Study material:
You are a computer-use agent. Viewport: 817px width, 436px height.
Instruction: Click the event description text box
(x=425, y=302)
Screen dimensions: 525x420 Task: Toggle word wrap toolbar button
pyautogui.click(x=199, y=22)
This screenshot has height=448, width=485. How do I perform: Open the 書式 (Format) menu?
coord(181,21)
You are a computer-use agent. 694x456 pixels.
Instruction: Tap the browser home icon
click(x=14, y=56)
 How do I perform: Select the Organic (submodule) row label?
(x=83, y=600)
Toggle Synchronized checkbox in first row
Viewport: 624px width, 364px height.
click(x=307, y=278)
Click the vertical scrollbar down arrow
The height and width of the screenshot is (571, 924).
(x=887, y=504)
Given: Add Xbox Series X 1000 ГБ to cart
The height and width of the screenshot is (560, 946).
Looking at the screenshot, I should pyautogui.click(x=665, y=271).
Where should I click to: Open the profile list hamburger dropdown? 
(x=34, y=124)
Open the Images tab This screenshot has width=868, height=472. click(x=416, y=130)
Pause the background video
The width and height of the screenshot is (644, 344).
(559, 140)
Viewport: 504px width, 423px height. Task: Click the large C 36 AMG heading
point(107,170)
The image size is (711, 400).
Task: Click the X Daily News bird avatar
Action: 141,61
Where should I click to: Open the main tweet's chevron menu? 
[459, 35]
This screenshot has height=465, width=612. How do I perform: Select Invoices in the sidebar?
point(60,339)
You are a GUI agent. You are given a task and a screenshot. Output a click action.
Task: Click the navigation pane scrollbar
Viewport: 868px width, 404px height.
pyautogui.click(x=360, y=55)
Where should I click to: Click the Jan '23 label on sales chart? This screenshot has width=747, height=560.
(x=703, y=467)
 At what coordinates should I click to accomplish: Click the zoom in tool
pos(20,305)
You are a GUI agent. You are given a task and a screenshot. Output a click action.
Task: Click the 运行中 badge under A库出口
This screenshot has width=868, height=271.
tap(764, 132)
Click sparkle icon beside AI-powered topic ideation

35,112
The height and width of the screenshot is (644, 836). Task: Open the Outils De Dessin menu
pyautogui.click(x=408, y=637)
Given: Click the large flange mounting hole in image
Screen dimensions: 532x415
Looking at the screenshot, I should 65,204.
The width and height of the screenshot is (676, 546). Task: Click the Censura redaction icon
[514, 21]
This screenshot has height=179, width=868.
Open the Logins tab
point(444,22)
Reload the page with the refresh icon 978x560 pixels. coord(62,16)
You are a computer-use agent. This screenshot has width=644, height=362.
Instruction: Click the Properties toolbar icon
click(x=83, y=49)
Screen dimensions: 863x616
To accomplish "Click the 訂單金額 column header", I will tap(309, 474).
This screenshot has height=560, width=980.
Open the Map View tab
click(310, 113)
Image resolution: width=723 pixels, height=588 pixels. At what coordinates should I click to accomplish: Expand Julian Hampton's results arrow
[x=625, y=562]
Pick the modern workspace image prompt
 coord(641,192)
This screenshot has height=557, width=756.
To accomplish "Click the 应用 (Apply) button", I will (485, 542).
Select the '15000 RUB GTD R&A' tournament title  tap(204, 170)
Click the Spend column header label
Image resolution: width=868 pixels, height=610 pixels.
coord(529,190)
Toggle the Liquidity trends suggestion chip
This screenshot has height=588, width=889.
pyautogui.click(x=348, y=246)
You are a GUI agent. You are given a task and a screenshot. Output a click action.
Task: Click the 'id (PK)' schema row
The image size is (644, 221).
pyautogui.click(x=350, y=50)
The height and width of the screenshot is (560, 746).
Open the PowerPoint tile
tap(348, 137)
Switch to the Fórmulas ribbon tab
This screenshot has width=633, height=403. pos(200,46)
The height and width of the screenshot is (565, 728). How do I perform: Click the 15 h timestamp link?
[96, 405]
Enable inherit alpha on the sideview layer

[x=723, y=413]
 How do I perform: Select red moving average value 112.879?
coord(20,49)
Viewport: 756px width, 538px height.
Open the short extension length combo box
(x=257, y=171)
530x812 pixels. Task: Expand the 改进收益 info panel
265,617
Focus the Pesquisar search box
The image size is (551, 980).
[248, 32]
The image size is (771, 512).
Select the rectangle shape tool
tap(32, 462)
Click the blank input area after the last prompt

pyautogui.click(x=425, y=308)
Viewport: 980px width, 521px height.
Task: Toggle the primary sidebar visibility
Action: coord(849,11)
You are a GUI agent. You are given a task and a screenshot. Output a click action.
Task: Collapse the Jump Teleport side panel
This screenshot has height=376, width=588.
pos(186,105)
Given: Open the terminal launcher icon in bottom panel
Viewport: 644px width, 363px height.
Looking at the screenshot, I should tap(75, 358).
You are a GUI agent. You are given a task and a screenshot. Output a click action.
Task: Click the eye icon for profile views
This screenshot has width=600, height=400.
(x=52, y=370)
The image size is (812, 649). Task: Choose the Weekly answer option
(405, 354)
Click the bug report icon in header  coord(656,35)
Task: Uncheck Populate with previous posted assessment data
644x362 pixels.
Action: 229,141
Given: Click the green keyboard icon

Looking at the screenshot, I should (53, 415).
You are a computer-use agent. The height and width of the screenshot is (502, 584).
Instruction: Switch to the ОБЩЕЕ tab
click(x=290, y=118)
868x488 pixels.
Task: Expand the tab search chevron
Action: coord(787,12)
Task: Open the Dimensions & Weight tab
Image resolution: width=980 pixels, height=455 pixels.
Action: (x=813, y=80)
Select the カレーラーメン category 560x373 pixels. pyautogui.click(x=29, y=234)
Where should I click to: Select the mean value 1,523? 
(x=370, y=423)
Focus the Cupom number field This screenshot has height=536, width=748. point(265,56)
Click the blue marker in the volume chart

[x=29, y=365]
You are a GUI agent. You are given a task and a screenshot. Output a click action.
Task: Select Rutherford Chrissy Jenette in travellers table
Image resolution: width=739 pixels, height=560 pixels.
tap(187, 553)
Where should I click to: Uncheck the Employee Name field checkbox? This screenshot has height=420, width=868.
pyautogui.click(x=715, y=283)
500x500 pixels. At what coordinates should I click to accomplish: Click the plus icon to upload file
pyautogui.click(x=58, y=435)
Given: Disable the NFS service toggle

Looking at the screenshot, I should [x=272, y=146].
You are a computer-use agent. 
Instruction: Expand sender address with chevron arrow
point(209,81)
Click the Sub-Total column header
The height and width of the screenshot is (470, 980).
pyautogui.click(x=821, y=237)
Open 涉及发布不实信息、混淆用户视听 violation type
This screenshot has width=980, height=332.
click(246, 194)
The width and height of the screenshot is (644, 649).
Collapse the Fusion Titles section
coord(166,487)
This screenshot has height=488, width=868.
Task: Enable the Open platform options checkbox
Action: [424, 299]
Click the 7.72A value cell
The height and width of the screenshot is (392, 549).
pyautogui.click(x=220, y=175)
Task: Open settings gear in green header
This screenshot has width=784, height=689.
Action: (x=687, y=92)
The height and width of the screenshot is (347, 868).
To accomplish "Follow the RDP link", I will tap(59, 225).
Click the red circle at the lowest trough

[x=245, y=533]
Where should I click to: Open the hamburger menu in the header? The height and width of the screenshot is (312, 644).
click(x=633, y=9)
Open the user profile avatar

What this task involves: Exactly what appears above must be set down again in full.

Written response:
You are a computer-use agent. Viewport: 817px width, 436px height.
Instruction: Click the event description text box
(x=425, y=302)
Screen dimensions: 525x420 Task: Toggle word wrap toolbar button
pyautogui.click(x=199, y=22)
This screenshot has height=448, width=485. How do I perform: Open the 書式 (Format) menu?
coord(181,21)
You are a computer-use agent. 694x456 pixels.
Instruction: Tap the browser home icon
click(x=14, y=56)
 How do I perform: Select the Organic (submodule) row label?
(x=83, y=600)
Toggle Synchronized checkbox in first row
Viewport: 624px width, 364px height.
click(x=307, y=278)
Click the vertical scrollbar down arrow
The height and width of the screenshot is (571, 924).
(x=887, y=504)
Given: Add Xbox Series X 1000 ГБ to cart
The height and width of the screenshot is (560, 946).
Looking at the screenshot, I should pyautogui.click(x=665, y=271).
Where should I click to: Open the profile list hamburger dropdown? 
(x=34, y=124)
Open the Images tab This screenshot has width=868, height=472. click(x=416, y=130)
Pause the background video
The width and height of the screenshot is (644, 344).
(559, 140)
Viewport: 504px width, 423px height. Task: Click the large C 36 AMG heading
point(107,170)
The image size is (711, 400).
Task: Click the X Daily News bird avatar
Action: 141,61
Where should I click to: Open the main tweet's chevron menu? 
[459, 35]
This screenshot has height=465, width=612. How do I perform: Select Invoices in the sidebar?
point(60,339)
You are a GUI agent. You are given a task and a screenshot. Output a click action.
Task: Click the navigation pane scrollbar
Viewport: 868px width, 404px height.
pyautogui.click(x=360, y=55)
Where should I click to: Click the Jan '23 label on sales chart? This screenshot has width=747, height=560.
(x=703, y=467)
 At what coordinates should I click to accomplish: Click the zoom in tool
pos(20,305)
You are a GUI agent. You are given a task and a screenshot. Output a click action.
Task: Click the 运行中 badge under A库出口
This screenshot has width=868, height=271.
tap(764, 132)
Click sparkle icon beside AI-powered topic ideation

35,112
The height and width of the screenshot is (644, 836). Task: Open the Outils De Dessin menu
pyautogui.click(x=408, y=637)
Given: Click the large flange mounting hole in image
Screen dimensions: 532x415
Looking at the screenshot, I should 65,204.
The width and height of the screenshot is (676, 546). Task: Click the Censura redaction icon
[514, 21]
This screenshot has height=179, width=868.
Open the Logins tab
point(444,22)
Reload the page with the refresh icon 978x560 pixels. coord(62,16)
You are a computer-use agent. This screenshot has width=644, height=362.
Instruction: Click the Properties toolbar icon
click(x=83, y=49)
Screen dimensions: 863x616
To accomplish "Click the 訂單金額 column header", I will tap(309, 474).
This screenshot has height=560, width=980.
Open the Map View tab
click(310, 113)
Image resolution: width=723 pixels, height=588 pixels. At what coordinates should I click to accomplish: Expand Julian Hampton's results arrow
[x=625, y=562]
Pick the modern workspace image prompt
 coord(641,192)
This screenshot has height=557, width=756.
To accomplish "Click the 应用 (Apply) button", I will (485, 542).
Select the '15000 RUB GTD R&A' tournament title  tap(204, 170)
Click the Spend column header label
Image resolution: width=868 pixels, height=610 pixels.
coord(529,190)
Toggle the Liquidity trends suggestion chip
This screenshot has height=588, width=889.
pyautogui.click(x=348, y=246)
You are a GUI agent. You are given a task and a screenshot. Output a click action.
Task: Click the 'id (PK)' schema row
The image size is (644, 221).
pyautogui.click(x=350, y=50)
The height and width of the screenshot is (560, 746).
Open the PowerPoint tile
tap(348, 137)
Switch to the Fórmulas ribbon tab
This screenshot has width=633, height=403. pos(200,46)
The height and width of the screenshot is (565, 728). How do I perform: Click the 15 h timestamp link?
[96, 405]
Enable inherit alpha on the sideview layer

[x=723, y=413]
 How do I perform: Select red moving average value 112.879?
coord(20,49)
Viewport: 756px width, 538px height.
Open the short extension length combo box
(x=257, y=171)
530x812 pixels. Task: Expand the 改进收益 info panel
265,617
Focus the Pesquisar search box
The image size is (551, 980).
[248, 32]
The image size is (771, 512).
Select the rectangle shape tool
tap(32, 462)
Click the blank input area after the last prompt

pyautogui.click(x=425, y=308)
Viewport: 980px width, 521px height.
Task: Toggle the primary sidebar visibility
Action: coord(849,11)
You are a GUI agent. You are given a task and a screenshot. Output a click action.
Task: Collapse the Jump Teleport side panel
This screenshot has height=376, width=588.
pos(186,105)
Given: Open the terminal launcher icon in bottom panel
Viewport: 644px width, 363px height.
Looking at the screenshot, I should tap(75, 358).
You are a GUI agent. You are given a task and a screenshot. Output a click action.
Task: Click the eye icon for profile views
This screenshot has width=600, height=400.
(x=52, y=370)
The image size is (812, 649). Task: Choose the Weekly answer option
(405, 354)
Click the bug report icon in header  coord(656,35)
Task: Uncheck Populate with previous posted assessment data
644x362 pixels.
Action: 229,141
Given: Click the green keyboard icon

Looking at the screenshot, I should (53, 415).
You are a computer-use agent. The height and width of the screenshot is (502, 584).
Instruction: Switch to the ОБЩЕЕ tab
click(x=290, y=118)
868x488 pixels.
Task: Expand the tab search chevron
Action: coord(787,12)
Task: Open the Dimensions & Weight tab
Image resolution: width=980 pixels, height=455 pixels.
Action: (x=813, y=80)
Select the カレーラーメン category 560x373 pixels. pyautogui.click(x=29, y=234)
Where should I click to: Select the mean value 1,523? 
(x=370, y=423)
Focus the Cupom number field This screenshot has height=536, width=748. point(265,56)
Click the blue marker in the volume chart

[x=29, y=365]
You are a GUI agent. You are given a task and a screenshot. Output a click action.
Task: Select Rutherford Chrissy Jenette in travellers table
Image resolution: width=739 pixels, height=560 pixels.
tap(187, 553)
Where should I click to: Uncheck the Employee Name field checkbox? This screenshot has height=420, width=868.
pyautogui.click(x=715, y=283)
500x500 pixels. At what coordinates should I click to accomplish: Click the plus icon to upload file
pyautogui.click(x=58, y=435)
Given: Disable the NFS service toggle

Looking at the screenshot, I should [x=272, y=146].
You are a computer-use agent. 
Instruction: Expand sender address with chevron arrow
point(209,81)
Click the Sub-Total column header
The height and width of the screenshot is (470, 980).
pyautogui.click(x=821, y=237)
Open 涉及发布不实信息、混淆用户视听 violation type
This screenshot has width=980, height=332.
click(246, 194)
The width and height of the screenshot is (644, 649).
Collapse the Fusion Titles section
coord(166,487)
This screenshot has height=488, width=868.
Task: Enable the Open platform options checkbox
Action: [424, 299]
Click the 7.72A value cell
The height and width of the screenshot is (392, 549).
pyautogui.click(x=220, y=175)
Task: Open settings gear in green header
This screenshot has width=784, height=689.
Action: (x=687, y=92)
The height and width of the screenshot is (347, 868).
To accomplish "Follow the RDP link", I will tap(59, 225).
Click the red circle at the lowest trough

[x=245, y=533]
Where should I click to: Open the hamburger menu in the header? The height and width of the screenshot is (312, 644).
click(x=633, y=9)
Open the user profile avatar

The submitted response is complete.